LANSING – The conference report adopted for the Michigan higher education budget includes a 5.9 percent increase for universities and removes language that would have docked Michigan State University $500,000 for its role in a course regarding so-called “prohibited instruction activity” on unions.
Overall, the items of difference amount to about $85.9 million gross (about $81.9 million General Fund) more than what the budget received in funding for the current fiscal year.
The 5.9 percent is a decrease from what Governor Rick Snyder and the Senate Appropriations Higher Education Subcommittee had proposed at 6.1 percent, but that’s because funding is now also spread out to include about $1.8 million in additional funding for the tuition grant program (the House had proposed a 5.6 percent funding increase in this area, but the governor and Senate proposed nothing).
That means universities will see an additional $74.6 million, and the MSU AgBioResearch will see another $1.7 million (again, down from about $1.8 million from the Senate and governor’s recommendations).
But another major change is the removal of language that would have penalized MSU for its supposed role in offering courses that encouraged union organization, though MSU had earlier defended the program against criticism from Sen. Tonya Schuitmaker (R-Lawton), chair of the Senate subcommittee that had included the $500,000 penalty.
Schuitmaker’s proposed budget originally included language that stated a university receiving state funding under the circumstances prescribed by state law “shall not participate in any instruction activity that encourages or discourages union organizing of employees … or programs that provide instruction, in whole or in part, in techniques for encouraging or discouraging employees in regard to union organizing.” If a university was found in violation of that, its appropriation would be reduced by $500,000.
The conference report adopted by the conference committee on SB 768 changed that wording to nonbinding language saying it is the intent of the Legislature that “a public university shall not knowingly and directly use any portion of those funds to offer any instructional activity that targets specific companies or specific groups of companies for unionization or decertification of a union.”
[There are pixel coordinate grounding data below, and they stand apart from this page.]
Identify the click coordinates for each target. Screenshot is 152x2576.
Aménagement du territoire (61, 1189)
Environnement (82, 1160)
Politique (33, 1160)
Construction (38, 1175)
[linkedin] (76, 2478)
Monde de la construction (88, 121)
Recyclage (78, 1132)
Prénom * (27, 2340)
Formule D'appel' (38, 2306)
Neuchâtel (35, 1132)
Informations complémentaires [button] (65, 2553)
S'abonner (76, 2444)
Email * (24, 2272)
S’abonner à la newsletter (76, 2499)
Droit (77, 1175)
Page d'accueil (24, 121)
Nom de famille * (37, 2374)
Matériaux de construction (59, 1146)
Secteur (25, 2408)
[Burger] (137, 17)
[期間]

Schuitmaker told reporters after the meeting that she thought that was “a fair compromise.”
“I continue to have concerns but MSU has pledged that they’ll continue to work with me on this issue to make sure that what is going is not what I had initially thought, and they’ll be providing me course materials,” she said. “I think there’s been a very peaceful agreement.”
She said she does not have a timetable in mind by which she expects to receive those materials, instead saying that she trusts the university will get them to her in the next several weeks.
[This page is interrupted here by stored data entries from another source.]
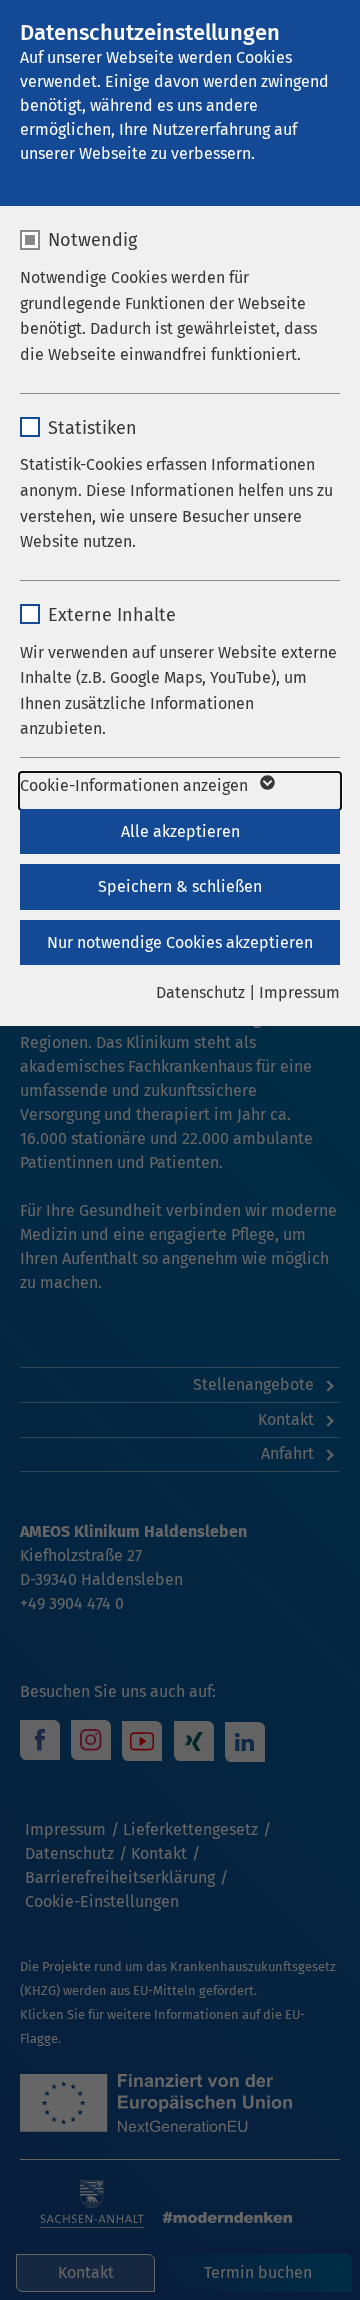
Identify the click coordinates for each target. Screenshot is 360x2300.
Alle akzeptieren (180, 831)
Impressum (299, 992)
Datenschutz (200, 992)
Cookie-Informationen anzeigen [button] (136, 785)
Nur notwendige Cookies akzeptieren (180, 942)
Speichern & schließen (180, 886)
“They pledge this has a lot of educational merit and that it’s not taking away from students’ costs in terms of higher education,” she said. “That’s my main concern that taxpayer dollars are spent wisely, and these other programs that universities enter into is not driving up the cost of college.”
Other key changes in the report adopted on a 6-0 committee vote are the inclusion of $500,000 for North American Indian Tuition Waiver assistance (originally included by the Senate) and $4 million in School Aid Fund money to go toward Michigan Public School Employee Retirement System reforms (the Senate proposed $15 million while the governor and House proposed nothing).